▶ PROBLEM TO SOLVE: Starting from the first line below, count the lines carrying the string "blue" and answer with the count by itself.
** Opening INFORMATION block **
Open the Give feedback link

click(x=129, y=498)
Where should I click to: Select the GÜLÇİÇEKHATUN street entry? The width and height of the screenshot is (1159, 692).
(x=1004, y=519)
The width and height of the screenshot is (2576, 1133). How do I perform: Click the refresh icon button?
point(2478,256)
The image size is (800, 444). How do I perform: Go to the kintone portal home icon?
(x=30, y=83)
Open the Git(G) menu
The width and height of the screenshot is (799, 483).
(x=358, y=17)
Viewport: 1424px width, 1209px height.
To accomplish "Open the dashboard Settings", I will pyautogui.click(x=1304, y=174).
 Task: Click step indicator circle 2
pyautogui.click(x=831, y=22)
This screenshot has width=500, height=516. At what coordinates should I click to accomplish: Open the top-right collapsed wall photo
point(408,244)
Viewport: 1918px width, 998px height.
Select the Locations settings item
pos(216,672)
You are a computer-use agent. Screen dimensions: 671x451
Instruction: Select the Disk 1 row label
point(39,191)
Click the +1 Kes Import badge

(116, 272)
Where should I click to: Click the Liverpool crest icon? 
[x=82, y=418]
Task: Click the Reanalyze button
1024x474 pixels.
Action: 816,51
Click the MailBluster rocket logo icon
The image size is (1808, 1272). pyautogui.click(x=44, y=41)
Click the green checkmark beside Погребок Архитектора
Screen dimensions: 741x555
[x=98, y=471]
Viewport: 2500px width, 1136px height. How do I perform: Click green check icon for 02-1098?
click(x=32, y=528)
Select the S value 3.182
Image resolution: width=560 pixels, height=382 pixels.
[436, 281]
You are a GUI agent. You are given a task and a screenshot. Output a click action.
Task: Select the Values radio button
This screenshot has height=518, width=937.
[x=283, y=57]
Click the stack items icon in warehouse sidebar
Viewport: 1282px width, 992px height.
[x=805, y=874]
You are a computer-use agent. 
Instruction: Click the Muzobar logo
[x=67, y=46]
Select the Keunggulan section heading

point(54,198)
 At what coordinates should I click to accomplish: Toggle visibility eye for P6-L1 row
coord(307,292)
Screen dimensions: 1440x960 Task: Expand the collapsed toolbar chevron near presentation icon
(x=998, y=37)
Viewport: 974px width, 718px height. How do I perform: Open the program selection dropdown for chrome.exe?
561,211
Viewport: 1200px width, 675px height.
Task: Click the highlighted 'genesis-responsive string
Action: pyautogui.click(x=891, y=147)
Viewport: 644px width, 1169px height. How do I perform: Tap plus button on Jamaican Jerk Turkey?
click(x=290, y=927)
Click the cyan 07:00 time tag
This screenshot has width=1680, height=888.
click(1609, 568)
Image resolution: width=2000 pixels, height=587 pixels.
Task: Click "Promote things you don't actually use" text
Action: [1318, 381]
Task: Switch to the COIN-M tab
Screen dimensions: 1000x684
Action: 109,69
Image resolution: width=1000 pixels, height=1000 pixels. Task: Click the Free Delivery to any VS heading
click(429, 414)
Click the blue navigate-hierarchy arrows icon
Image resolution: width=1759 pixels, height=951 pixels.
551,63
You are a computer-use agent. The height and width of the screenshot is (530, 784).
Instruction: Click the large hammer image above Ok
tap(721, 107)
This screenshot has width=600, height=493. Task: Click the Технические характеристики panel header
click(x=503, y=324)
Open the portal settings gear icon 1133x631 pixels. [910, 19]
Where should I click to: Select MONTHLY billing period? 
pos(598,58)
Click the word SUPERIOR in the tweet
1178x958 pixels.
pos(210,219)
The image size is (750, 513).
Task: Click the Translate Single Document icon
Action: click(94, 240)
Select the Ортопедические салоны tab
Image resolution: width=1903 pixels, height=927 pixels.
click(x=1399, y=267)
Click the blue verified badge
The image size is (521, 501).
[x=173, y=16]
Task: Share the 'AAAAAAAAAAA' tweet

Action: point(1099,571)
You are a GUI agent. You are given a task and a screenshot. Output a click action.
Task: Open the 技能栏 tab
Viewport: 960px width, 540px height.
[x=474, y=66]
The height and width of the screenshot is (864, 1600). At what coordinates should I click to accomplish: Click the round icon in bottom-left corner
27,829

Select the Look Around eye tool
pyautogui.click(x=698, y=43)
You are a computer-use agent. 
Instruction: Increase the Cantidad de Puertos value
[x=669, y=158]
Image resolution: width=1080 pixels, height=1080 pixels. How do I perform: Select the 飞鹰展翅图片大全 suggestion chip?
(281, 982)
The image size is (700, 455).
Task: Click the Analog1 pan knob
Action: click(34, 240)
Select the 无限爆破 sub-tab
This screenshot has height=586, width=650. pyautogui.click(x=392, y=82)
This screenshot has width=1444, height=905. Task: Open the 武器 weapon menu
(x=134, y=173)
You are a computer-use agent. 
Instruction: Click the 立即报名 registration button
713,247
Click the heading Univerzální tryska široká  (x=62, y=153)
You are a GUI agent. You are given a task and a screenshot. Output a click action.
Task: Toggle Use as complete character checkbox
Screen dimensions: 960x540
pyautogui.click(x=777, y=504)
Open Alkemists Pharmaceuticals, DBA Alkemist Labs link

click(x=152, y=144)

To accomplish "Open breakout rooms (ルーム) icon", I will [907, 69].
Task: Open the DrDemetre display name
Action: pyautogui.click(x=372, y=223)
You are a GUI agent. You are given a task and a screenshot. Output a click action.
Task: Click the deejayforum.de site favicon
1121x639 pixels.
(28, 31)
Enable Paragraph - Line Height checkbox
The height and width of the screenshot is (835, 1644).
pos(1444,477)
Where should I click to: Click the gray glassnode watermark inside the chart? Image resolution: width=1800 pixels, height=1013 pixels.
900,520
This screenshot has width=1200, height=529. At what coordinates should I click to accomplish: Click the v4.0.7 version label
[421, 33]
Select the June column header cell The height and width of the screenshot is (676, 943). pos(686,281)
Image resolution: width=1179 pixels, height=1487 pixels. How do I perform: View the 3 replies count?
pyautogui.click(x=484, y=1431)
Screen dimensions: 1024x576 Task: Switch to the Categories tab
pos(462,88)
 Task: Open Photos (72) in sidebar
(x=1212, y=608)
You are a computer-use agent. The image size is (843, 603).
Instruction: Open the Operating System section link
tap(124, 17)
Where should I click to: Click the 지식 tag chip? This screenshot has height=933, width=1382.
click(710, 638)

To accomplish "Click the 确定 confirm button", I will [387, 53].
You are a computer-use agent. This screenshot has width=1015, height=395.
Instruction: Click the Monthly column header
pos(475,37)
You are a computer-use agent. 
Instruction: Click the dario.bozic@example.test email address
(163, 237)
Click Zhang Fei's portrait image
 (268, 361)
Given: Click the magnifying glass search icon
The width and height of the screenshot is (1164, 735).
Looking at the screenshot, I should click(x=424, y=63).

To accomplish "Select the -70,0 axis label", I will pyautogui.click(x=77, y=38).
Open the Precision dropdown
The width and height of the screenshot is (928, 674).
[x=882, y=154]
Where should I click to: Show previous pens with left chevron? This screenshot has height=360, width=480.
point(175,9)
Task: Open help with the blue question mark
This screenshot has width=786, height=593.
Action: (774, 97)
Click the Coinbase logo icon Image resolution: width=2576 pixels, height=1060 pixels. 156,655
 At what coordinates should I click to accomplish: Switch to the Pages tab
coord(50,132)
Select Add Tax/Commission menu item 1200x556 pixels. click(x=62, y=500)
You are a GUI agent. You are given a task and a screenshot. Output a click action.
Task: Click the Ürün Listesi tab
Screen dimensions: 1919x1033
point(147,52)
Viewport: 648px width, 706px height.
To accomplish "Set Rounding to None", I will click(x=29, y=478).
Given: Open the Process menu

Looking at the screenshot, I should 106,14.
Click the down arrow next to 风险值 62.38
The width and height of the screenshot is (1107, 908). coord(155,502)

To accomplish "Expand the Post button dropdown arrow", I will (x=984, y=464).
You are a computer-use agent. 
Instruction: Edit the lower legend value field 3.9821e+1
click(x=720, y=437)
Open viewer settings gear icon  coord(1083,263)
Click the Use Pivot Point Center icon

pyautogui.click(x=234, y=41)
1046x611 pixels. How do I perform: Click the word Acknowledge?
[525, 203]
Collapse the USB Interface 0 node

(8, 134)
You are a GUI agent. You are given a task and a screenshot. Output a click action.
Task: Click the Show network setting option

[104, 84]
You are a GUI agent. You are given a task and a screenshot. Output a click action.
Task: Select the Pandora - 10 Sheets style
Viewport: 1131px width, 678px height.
** Closing INFORMATION block **
▶ RESPONSE FOR THIS EXERCISE: 3